我考虑过这个简单的正则表达式匹配模式来进行IP地址匹配 \ d + [] \ d + [] \ d + [] \ d +

smink的主机名正则表达式没有遵守主机名中各个标签长度的限制。有效主机名中的每个标签长度不能超过63个字节。

ValidHostnameRegex="^([a-zA-Z0-9]|[a-zA-Z0-9][a-zA-Z0-9\-]{0,61}[a-zA-Z0-9])\
(\.([a-zA-Z0-9]|[a-zA-Z0-9][a-zA-Z0-9\-]{0,61}[a-zA-Z0-9]))*$"

请注意,第一行末尾的反斜杠(上面)是用于分隔长行的Unix shell语法。它不是正则表达式本身的一部分。

下面是一行中单独的正则表达式:

^([a-zA-Z0-9]|[a-zA-Z0-9][a-zA-Z0-9\-]{0,61}[a-zA-Z0-9])(\.([a-zA-Z0-9]|[a-zA-Z0-9][a-zA-Z0-9\-]{0,61}[a-zA-Z0-9]))*$

您还应该单独检查主机名的总长度不能超过255个字符。更多信息,请咨询RFC-952和RFC-1123。

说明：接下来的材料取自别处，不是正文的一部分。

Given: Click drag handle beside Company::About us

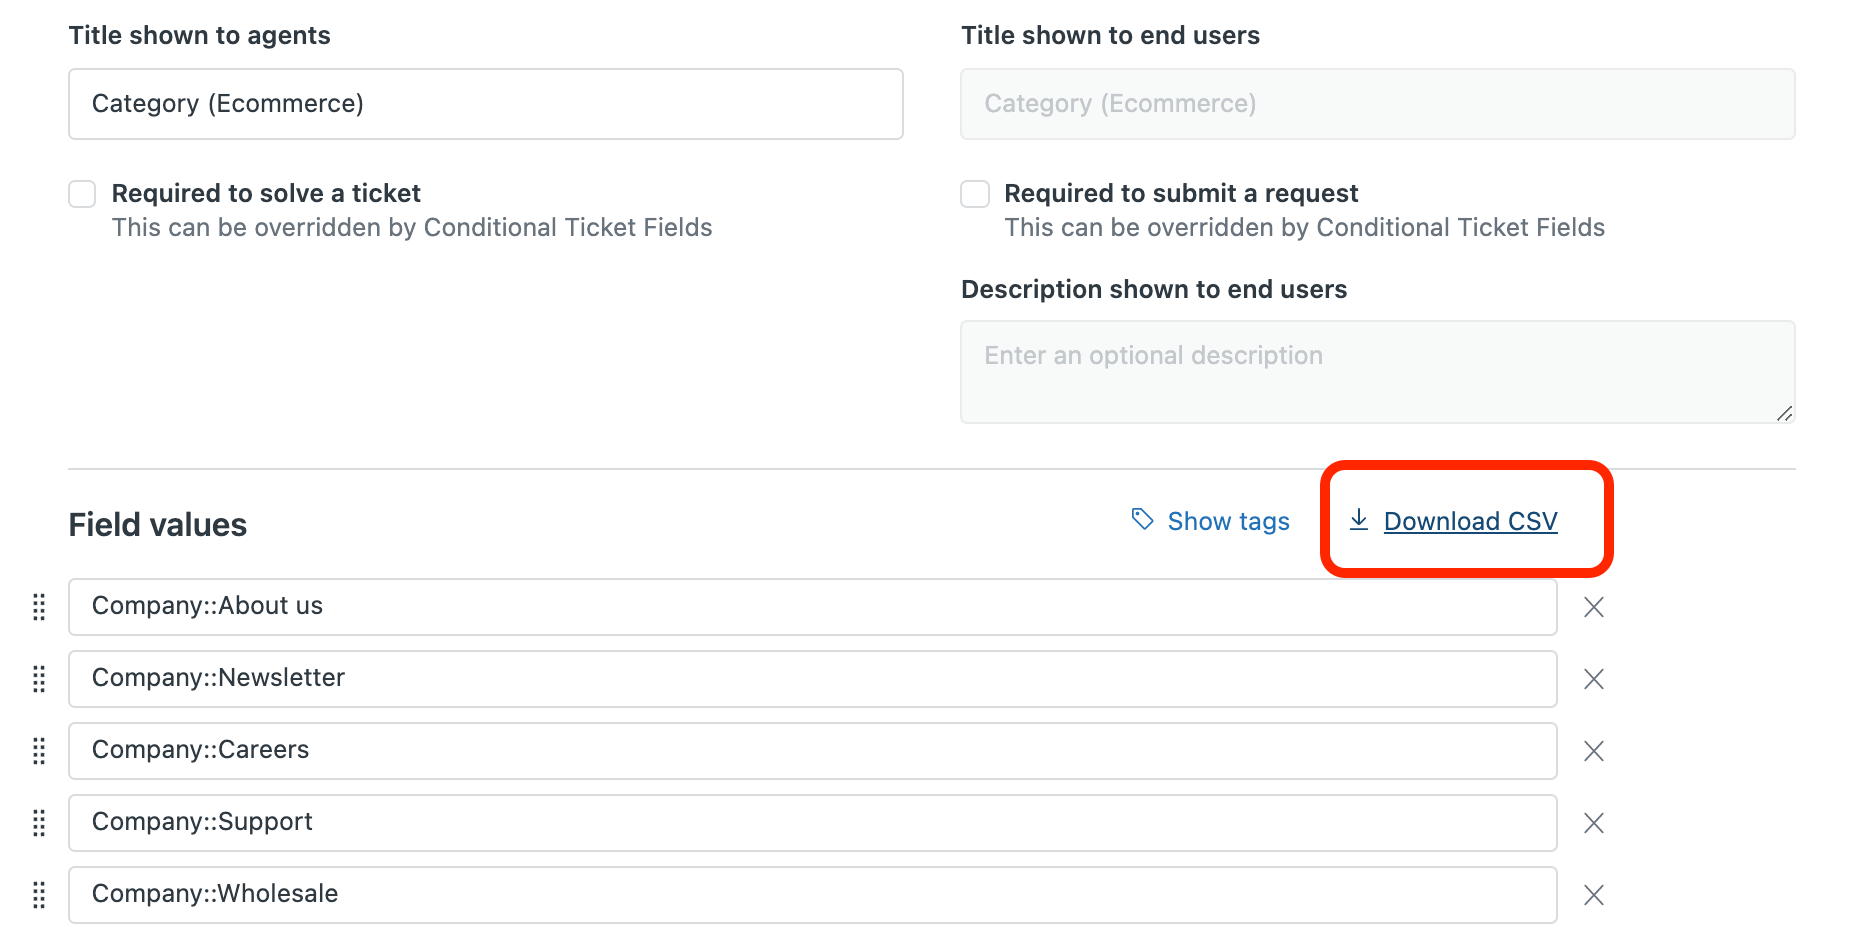Looking at the screenshot, I should point(39,607).
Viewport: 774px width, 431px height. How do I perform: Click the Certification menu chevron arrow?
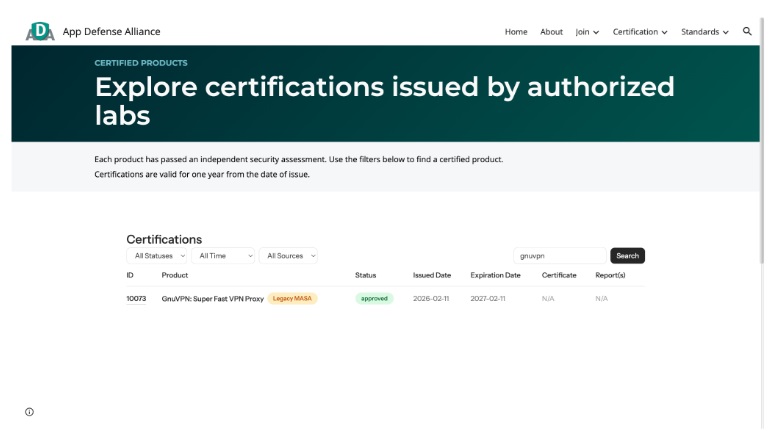[x=664, y=32]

Regarding IP addresses, it appears that there is some debate on whether to include leading zeros. It was once the common practice and is generally accepted, so I would argue that they should be flagged as valid regardless of the current preference. There is also some ambiguity over whether text before and after the string should be validated and, again, I think it should. 1.2.3.4 is a valid IP but 1.2.3.4.5 is not and neither the 1.2.3.4 portion nor the 2.3.4.5 portion should result in a match. Some of the concerns can be handled with this expression:

grep -E '(^|[^[:alnum:]+)(([0-1]?[0-9]{1,2}|2[0-4][0-9]|25[0-5])\.){3}([0-1]?[0-9]{1,2}|2[0-4][0-9]|25[0-5])([^[:alnum:]]|$)' 

The unfortunate part here is the fact that the regex portion that validates an octet is repeated as is true in many offered solutions. Although this is better than for instances of the pattern, the repetition can be eliminated entirely if subroutines are supported in the regex being used. The next example enables those functions with the -P switch of grep and also takes advantage of lookahead and lookbehind functionality. (The function name I selected is 'o' for octet. I could have used 'octet' as the name but wanted to be terse.)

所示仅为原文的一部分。